But, as it happened, by the time the farmer had called some neighbors in to help him and they had gotten their guns, Tamba had left the upper part of the barn, where the hay was, and had gone downstairs among the horses and cows. And as the farmer and his friends did not know this, and as none of the horses or cows called out to tell the men, they didn’t know where Tamba was.
They looked in the hay, where the boy had seen him, but Tamba was gone. The men even found the place where Tamba had eaten the eggs, but the jungle circus beast was not in sight. He was well hidden downstairs in the straw near the stall of the kind horse.
So the men hunted in vain, and some of them thought the tiger had gone back to the circus, while others thought he had run off to the woods, perhaps. At any rate, they did not find him in[63] the barn, though he was there all the while they were searching. A wild animal sometimes knows better how to hide than you boys and girls do when you are playing games.
And now I must tell you something that happened to Tamba, as he still hid in the lower part of the barn. He was snugly curled up in the straw when suddenly there was a patter of little hoofs on the floor, and a small pony trotted into his small stall, which was near that of the big horse, next to which Tamba was hiding.
“Well, friends, here I am back!” cried the little pony. “I have been giving the boys and girls a ride, and now I’ve come back to have something to eat. Has anything happened while I was out, hitched to the basket cart, giving rides to the boys and girls? Has anything happened?”

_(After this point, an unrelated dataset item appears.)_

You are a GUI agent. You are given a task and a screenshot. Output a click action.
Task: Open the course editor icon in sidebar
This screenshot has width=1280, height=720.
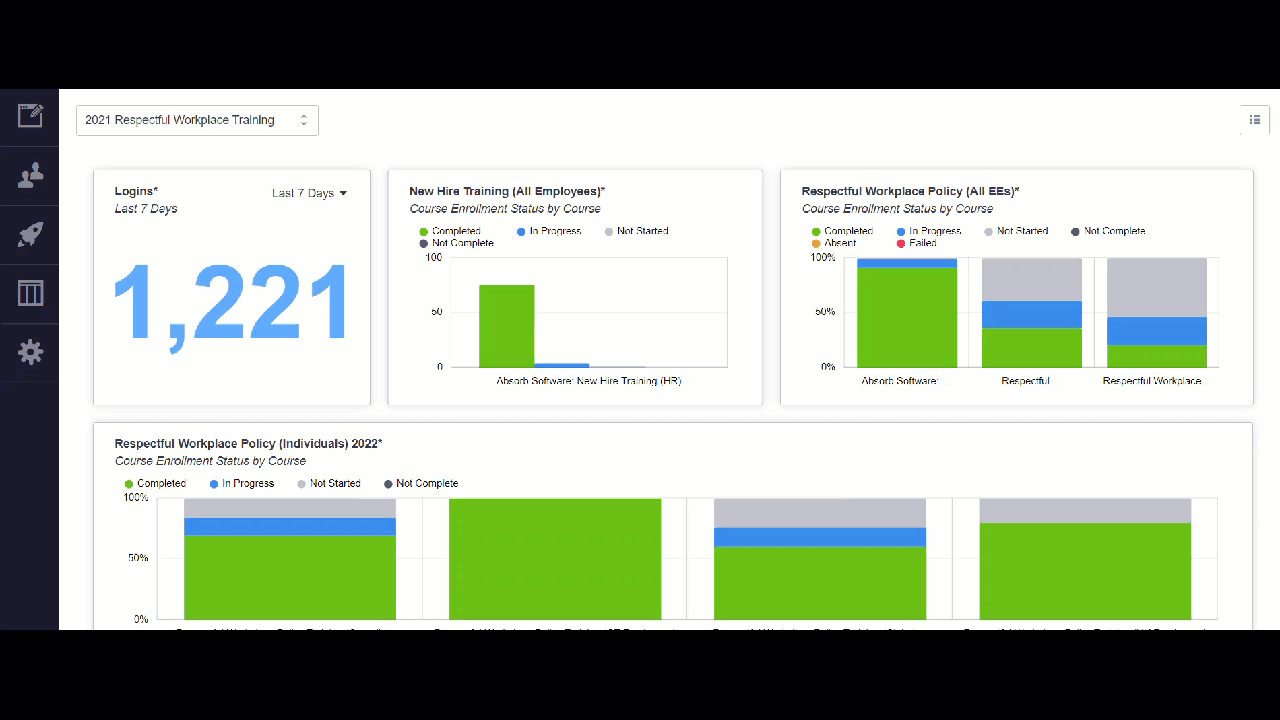coord(30,116)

“Yes,” answered the old horse, near whose stall Tamba was hiding in the straw, “something strange has happened. A big striped animal, who calls himself a tiger, came into our barn.”
“A tiger!” cried the little pony. “Why, I’d like to see him. I know something about tigers.”
“Oh, do you?” asked Tamba himself, sticking his head out of the straw, as he had stuck it out of the hay at Tom. But the pony was not frightened. “So you know something about tigers, do[64] you?” went on Tamba. “Well, what is your name, if I may ask? Mine is Tamba.”
“Oh, ho! I know that very well!” neighed the pony. “You don’t know me, Tamba, but I have often seen you in the circus. I am Tinkle, the trick pony. I was in the circus a short time myself, but there were so many of us little Shetland ponies that I don’t suppose you remember me. But there were only a few tigers in the show, and I remember you very well. Didn’t you used to jump through a paper hoop as one of your tricks?”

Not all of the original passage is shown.